Part Three: The Moment of Contact

Kaelith moved differently now.

There was no wasted motion, no hesitation. Every step was measured, every angle exact, as if the space around her had already been calculated and discarded.

Shinji blocked her first strike.

The second came faster.

The third—

Her blade slid past his guard, not deep enough to wound, not aimed to kill.

It brushed his hand.

Skin met skin.

For a single, fragile heartbeat, the world pulsed.

Shinji felt it immediately.

Not pain.

Not force.

Something opening.

Azura screamed.

The pink glow around the blade fractured, runes stuttering violently as Apex Devour recoiled, its hunger collapsing inward on itself.

Shinji's fingers twitched.

Not from injury.

From intrusion.

Kaelith froze mid-motion.

Her head tilted, eyes unfocused—then focused too sharply.

When she spoke, the voice was not hers.

"I see," it said calmly. "You felt it."

Shinji didn't pull away. He stared at his own hand, flexing it once as the sensation settled deeper than flesh.

"…So that's it," he said quietly.

Kaelith's lips curved faintly.

"You were wondering," the voice continued, almost conversational.

"How my soul manipulation works, King of the Underworld."

The title was deliberate.

A provocation.

"Contact," the voice said. "That is all it takes. A single moment of touch. The soul does not guard itself the way the body does. It assumes intimacy is harmless."

The pressure deepened.

Not crushing.

Exploratory.

"I touched you," the voice went on. "And now your soul is within reach."

Around them, the air thickened. Adventurers dropped to their knees without understanding why. Mages clutched their chests as if their hearts had forgotten their rhythm.

Yatomoshi slammed his staff into the ground, blood spilling freely from his nose. "It's started," he growled. "He has access."

Isamu's jaw tightened. "…So that's the rule."

Shinji exhaled slowly.

Memories stirred.

Not dragged.

Invited.

The scent of smoke.

The crackle of burning wood.

A woman running toward him through fire.

His mother.

The pressure nudged, gentle and precise, trying to give the memory weight. Meaning. Authority.

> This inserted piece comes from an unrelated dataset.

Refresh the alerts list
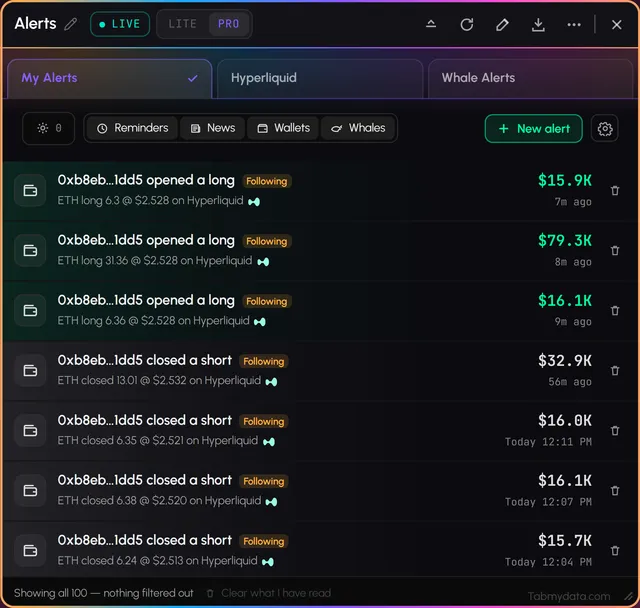(467, 24)
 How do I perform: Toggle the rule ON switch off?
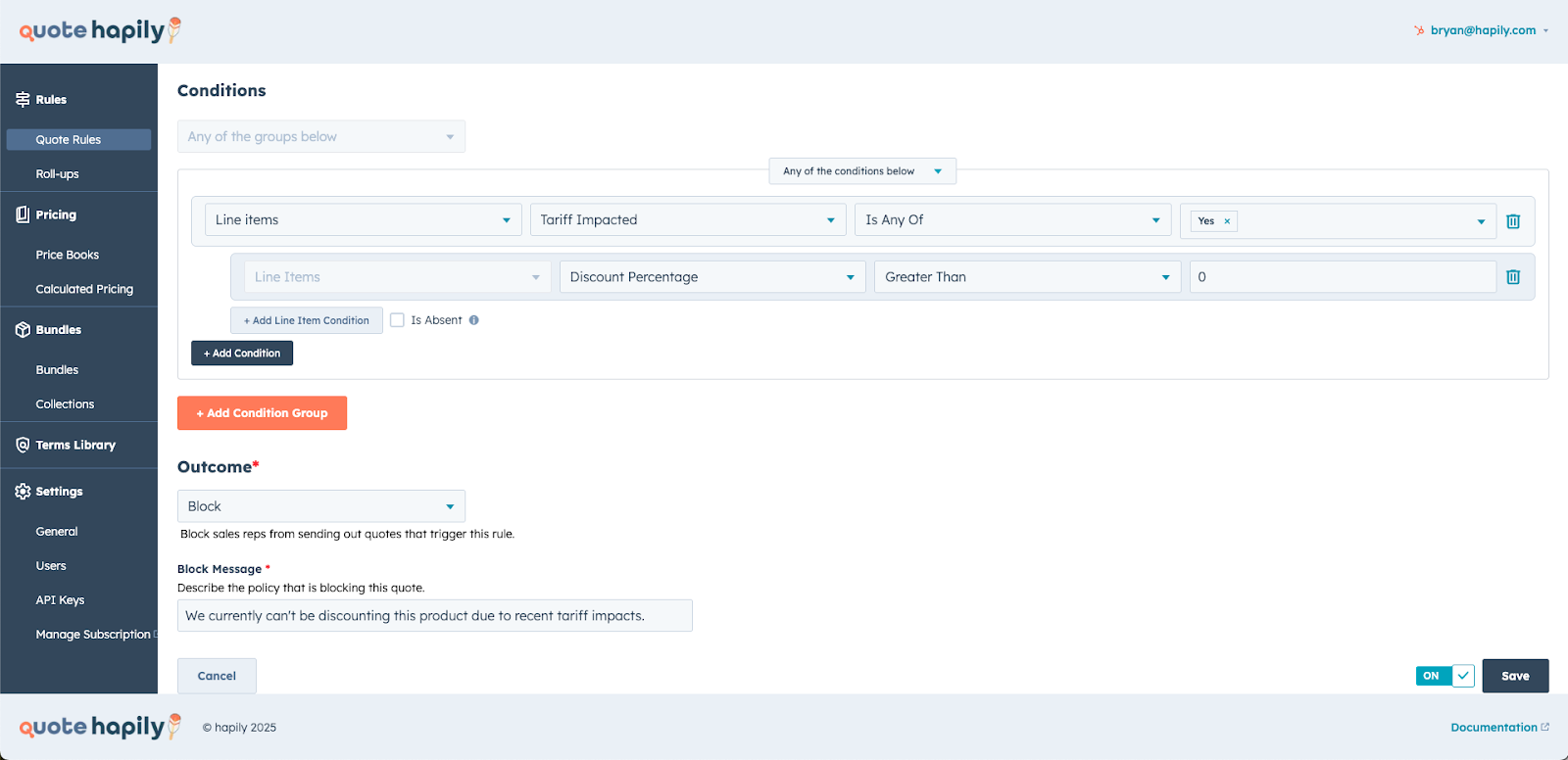click(1445, 676)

Shinji felt the old instinct rise.

And crushed it.

"No," he said calmly.

The memory flattened.

Not erased.

Pinned.

Like a specimen under glass.

The pressure faltered.

"…Interesting," the voice murmured through Kaelith. "You're not resisting entry."

"Why would I?" Shinji replied. "You're not attacking."

A pause.

Then—curiosity.

"You've already categorized the memory," the voice observed. "You recognize it as external."

Hinata's lesson echoed, not as sound, but as certainty.

That is not your mother. It is a memory shaped into a knife.

Shinji tightened his grip on Azura.

"You can touch my soul," he said evenly. "But you can't decide what it is."

Apex Devour surged—not outward, but inward—locking around Shinji's core like a boundary drawn in blood. The devouring hunger didn't lash out.

It anchored.

Kaelith moved again, blades flashing, but something was wrong now. Her timing slipped—not because she was weaker, but because the control guiding her had lost precision.

Shinji stepped into her space, blades locking.

In that instant, he felt it.

The tether.

Thin. Distant.

A line stretching far below the battlefield, into a domain that did not touch the world—but claimed authority over it.

"You're not here," Shinji said quietly. "You're reaching."

The pressure spiked.

"I do not need to cross worlds for this," the voice replied coolly. "A fraction is sufficient."

Shinji twisted his blade, forcing Kaelith back, disrupting the resonance—not breaking the control, but desynchronizing it.

Kaelith staggered.

Her eyes flickered—confusion bleeding through the emptiness.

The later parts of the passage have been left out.